Поставленная задача 1:
Ответьте по тексту о Кижах:
(а) В каком месяце нужно приехать на остров, чтобы увидеть кижскую землю?
(б) Из скольких домов состоит деревушка Васильево?
(в) Что означает в переводе на русский карельское слово «кижи»?
Поставленная задача 2: Продолжите текст о Кижах после его последнего предложения.

Текстовый блок:
————————

Каждое лето у замшелой старенькой пристани Кижского острова фасонисто причаливают нарядные теплоходы с экскурсантами. О Кижах много написано, особенно за последние годы. Самые восторженные отзывы читал и слышал я о Преображенской и Покровской церквах, о суровой природе Заонежья...
Но никто и словом никогда не обмолвился о кижской земле — не усеянной, а прямо-таки перемешанной пополам с камнями.
Трудно представить себе, как смог человек провести первую борозду на этой земле. Откуда взялась у него решимость? Это был подвиг. Подвиг людей, уверенных в своих силах, полных оптимизма даже среди диких лесов Севера. Только такие люди, сломившие своим упорством нелюдимость природы, могли совершить на Кижах и второй подвиг — поставить Преображенский собор.
Почему же до поездки на остров мне не довелось нигде услышать о кижской земле?
Лишь на третий день пребывания в Кижах, когда промокший, окоченевший от пронзительного северного ветра хлюпал я по размоченной вконец дороге вдоль распаханных полей, мне показалось, что я понял это.
Для того чтобы увидеть кижскую землю, нужно приехать на остров в октябре. Приехать, когда северная осень обнажила редкие кустики, когда берега окружены желтыми поникшими камышами, словно песчаными отмелями, когда скошена рожь и распахано жнивье. Не несется над островом бравурная музыка с экскурсионного теплохода. Вот-вот закончится навигация, навсегда покинутыми выглядят промокшие соборы.
Уже несколько дней я живу в маленькой комнатке плавучей гостиницы — опустевшего, холодного дебаркадера, поставленного у деревушки Васильево, состоящей из двух домов. Бьет в окна дождь-косохлест, гуляет по коридорам ветер. Утром с каким-то остервенелым терпением ловлю прямо с дебаркадера вялых от непогоды плотвичек и окуней. Потом, согревшись в крошечной комнатушке у вахтенной, иду по раскисшей дороге на погост, к соборам.
Уныл остров Кижи осенью. По сумеречному, холодному небу несутся расхлыстанные тучи, ветер гонит от берега до берега стаи ворон. Кочкарник, заросший побуревшей травой, камни, уложенные в длинные гряды, камни на черном распаханном поле. И только подчеркивающие убогость пейзажа — одинокие, сиротливые деревья.
Все острова вокруг, а их несметное множество, одеты густым лесом. Поэтому Кижский кажется среди них особенно неуютным. Словно когда-то, очень давно, расчистили его для грандиозных празднеств и гульбищ и забыли... Кстати, в переводе на русский карельское слово «кижи» означает игрище.
Но вот с небольшого пригорка, на котором в беспорядке разбросаны могилы с полуистлевшими, покосившимися крестами, открывается вид на кижские соборы.

————————

Собранные данные:

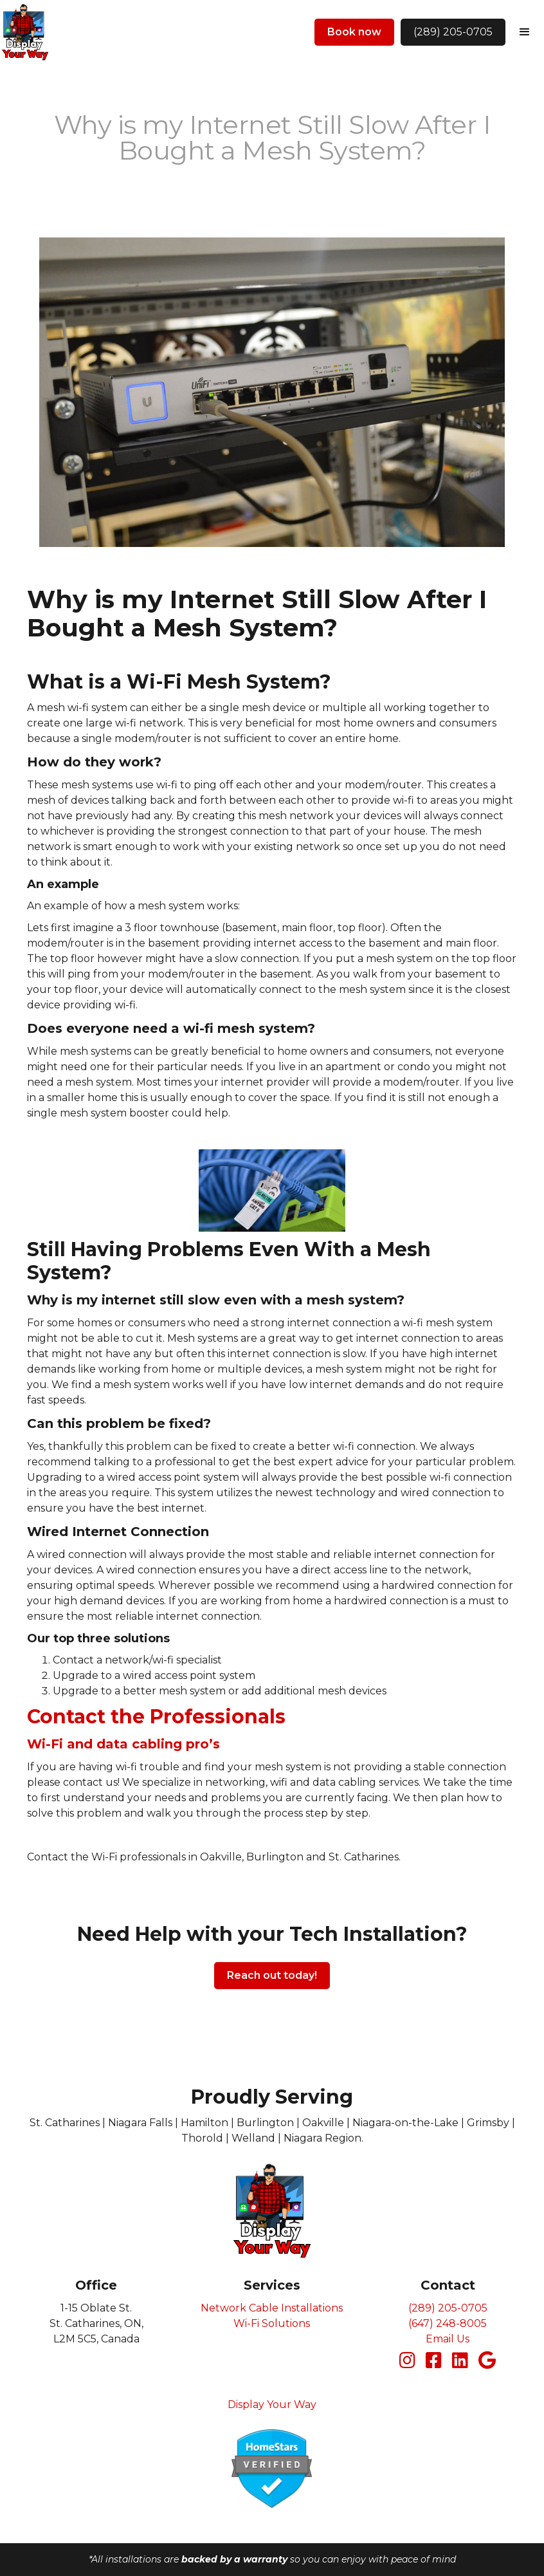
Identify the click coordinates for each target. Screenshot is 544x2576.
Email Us (447, 2339)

————————

Итоговый результат 1:
(а) В октябре.
(б) Из двух домов.
(в) Игрище.

Итоговый результат 2:
Подхожу почтительно к сложенной из серых камней невысокой ограде. Пусто-пусто вокруг, галки, тревожно крича, крутятся над собором... И вдруг сквозь решетчатую калитку смотрит на меня белый красавец конь. Ветер треплет его длинную гриву, ноздри широко раскрыты. Вот-вот вернется добрый молодец, зашедший в церковь поставить свечку за удачный поход...
— Бумажка есть из Петрозаводска? Нет бумажки — в церковь пустить не могу. Начальство строго наказало без бумажки не пускать.
Дежурная выглядит неприступно.
С сожалением смотрю на церковную ограду.
Видя мое огорчение, дежурная интересуется, откуда я. Разузнав все в подробностях, она смягчается:
— Звоните по телефону в музей. Сначала Сенную спросите. Потом Петрозаводск.
Я долго кручу ручку старенького аппарата. Никакого эффекта. Видно, ветром сорвало провод.
— Как же можно назад-то ехать? Уж покажу красоту нашу...
Она идет в зал за ключами. Видимо, для верности (мало ли чего) с нами идет в церковь и вторая женщина — жена бригадира. Сам бригадир уехал в Петрозаводск за получкой для своей бригады, да, видно, из-за шторма не вернулся.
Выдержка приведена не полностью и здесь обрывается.